Along with many of you, I really enjoyed watching the recent adaptation of Elizabeth Gaskell's work, Cranford, which was broadcast on KTEH and KQED in this area last year. It turns out that Elizabeth Gaskell is about to be included -- with Oscar Wilde, Charles Dickens, and other 19th century English novelists -- in a memorial window in Westminster Abbey, overlooking Poet's Corner. I wish I could be there to see it! Here's the link: http://www.independent.co.uk/arts-entertainment/books/news/mrs-gaskell-gets-her-place-in-the-sun-1786618.html

Maybe the South Bay Ladies' Tea Guild needs to have Tea with Elizabeth Gaskell when the new Cranford Christmas special is broadcast ...

The Gaskell Society
The Elizabeth Gaskell House in Plymouth Grove
Wikipedia entry for Elizabeth Gaskell
Elizabeth Gaskell's pages on the Victorian Web
Cranford at Internet Movie Database website

2 comments:

Anonymous said...

She had this great ability to portray people as they really were in all kinds of different places in society. How was she so insightful? It's amazing. Just like the mystery of how Shakespeare was able to understand the society of wealthy people. Who revealed the secrets of different classes to these writers? --Spirituality of Tea

South Bay Ladies' Tea Guild said...

Yes, I'm always amazed by the understanding of some of the older writers who, you would think, wouldn't generally know all that much about certain things. I haven't researched Mrs. Gaskell's life much, but I know she was rich enough to have access to lots of books, and conversed with other writers of her day. From what I've read, she knew Charles Dickens, and could, for example, pick his brain through letters and conversations, to help her understand the working classes. I think the most successful and enduring writers must have done things like that -- write letters and converse with a lot of different people -- otherwise how would their work ring true with their readers and have such lasting power?

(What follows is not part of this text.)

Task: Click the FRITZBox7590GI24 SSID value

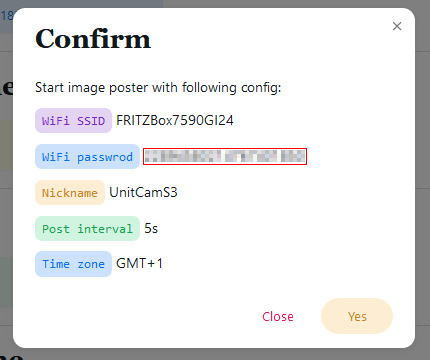Action: (x=175, y=120)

I majored in English in college, but I didn't read Mrs. Gaskell much until I first saw the recent adaptation of _Cranford_. Then I looked her up and found that you can download some of her works for free on Google Books ...

Now stir the fire, and close the shutters fast,
Let fall the curtains, wheel the sofa round,
And, while the bubbling and loud-hissing urn
Throws up a steamy column, and the cups
That cheer but not inebriate, wait on each,
So let us welcome peaceful evening in.